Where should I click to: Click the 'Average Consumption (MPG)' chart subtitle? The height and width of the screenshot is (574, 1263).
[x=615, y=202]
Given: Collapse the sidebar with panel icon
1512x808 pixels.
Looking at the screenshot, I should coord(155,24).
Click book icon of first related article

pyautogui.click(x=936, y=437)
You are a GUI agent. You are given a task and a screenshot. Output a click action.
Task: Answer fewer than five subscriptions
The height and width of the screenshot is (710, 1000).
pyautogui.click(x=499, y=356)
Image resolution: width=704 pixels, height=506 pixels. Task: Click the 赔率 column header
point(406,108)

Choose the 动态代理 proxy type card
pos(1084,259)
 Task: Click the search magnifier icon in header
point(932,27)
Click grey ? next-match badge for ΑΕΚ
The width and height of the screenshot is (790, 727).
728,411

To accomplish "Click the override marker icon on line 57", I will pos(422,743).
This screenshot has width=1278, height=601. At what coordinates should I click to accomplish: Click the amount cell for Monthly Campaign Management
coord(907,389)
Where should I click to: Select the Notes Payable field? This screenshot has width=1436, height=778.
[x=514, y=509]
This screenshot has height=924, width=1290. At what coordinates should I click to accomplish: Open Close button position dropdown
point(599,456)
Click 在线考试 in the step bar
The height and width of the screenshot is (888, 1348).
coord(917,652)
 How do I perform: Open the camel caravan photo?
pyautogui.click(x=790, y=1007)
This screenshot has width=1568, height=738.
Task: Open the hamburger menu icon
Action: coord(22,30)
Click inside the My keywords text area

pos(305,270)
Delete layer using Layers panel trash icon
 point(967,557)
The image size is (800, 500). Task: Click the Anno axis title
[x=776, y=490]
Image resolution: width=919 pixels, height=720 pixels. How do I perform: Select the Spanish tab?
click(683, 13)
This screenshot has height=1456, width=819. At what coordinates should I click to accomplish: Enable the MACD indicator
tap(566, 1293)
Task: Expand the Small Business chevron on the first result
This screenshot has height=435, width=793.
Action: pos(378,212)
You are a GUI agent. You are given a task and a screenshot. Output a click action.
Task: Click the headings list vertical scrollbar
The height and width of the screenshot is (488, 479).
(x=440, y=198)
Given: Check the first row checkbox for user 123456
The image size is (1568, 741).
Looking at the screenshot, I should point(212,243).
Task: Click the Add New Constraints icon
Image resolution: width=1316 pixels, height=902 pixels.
• • • • • • •
__Your objective__.
Can you lay out the records as a Markdown table with the columns Row and Line? Include every line from the first one through the line containing "point(406,108)", with both ends included and blank lines left out.

__Response__.
| Row | Line |
|---|---|
| 1 | Where should I click to: Click the 'Average Consumption (MPG)' chart subtitle? The height and width of the screenshot is (574, 1263). |
| 2 | [x=615, y=202] |
| 3 | Given: Collapse the sidebar with panel icon |
| 4 | 1512x808 pixels. |
| 5 | Looking at the screenshot, I should coord(155,24). |
| 6 | Click book icon of first related article |
| 7 | pyautogui.click(x=936, y=437) |
| 8 | You are a GUI agent. You are given a task and a screenshot. Output a click action. |
| 9 | Task: Answer fewer than five subscriptions |
| 10 | The height and width of the screenshot is (710, 1000). |
| 11 | pyautogui.click(x=499, y=356) |
| 12 | Image resolution: width=704 pixels, height=506 pixels. Task: Click the 赔率 column header |
| 13 | point(406,108) |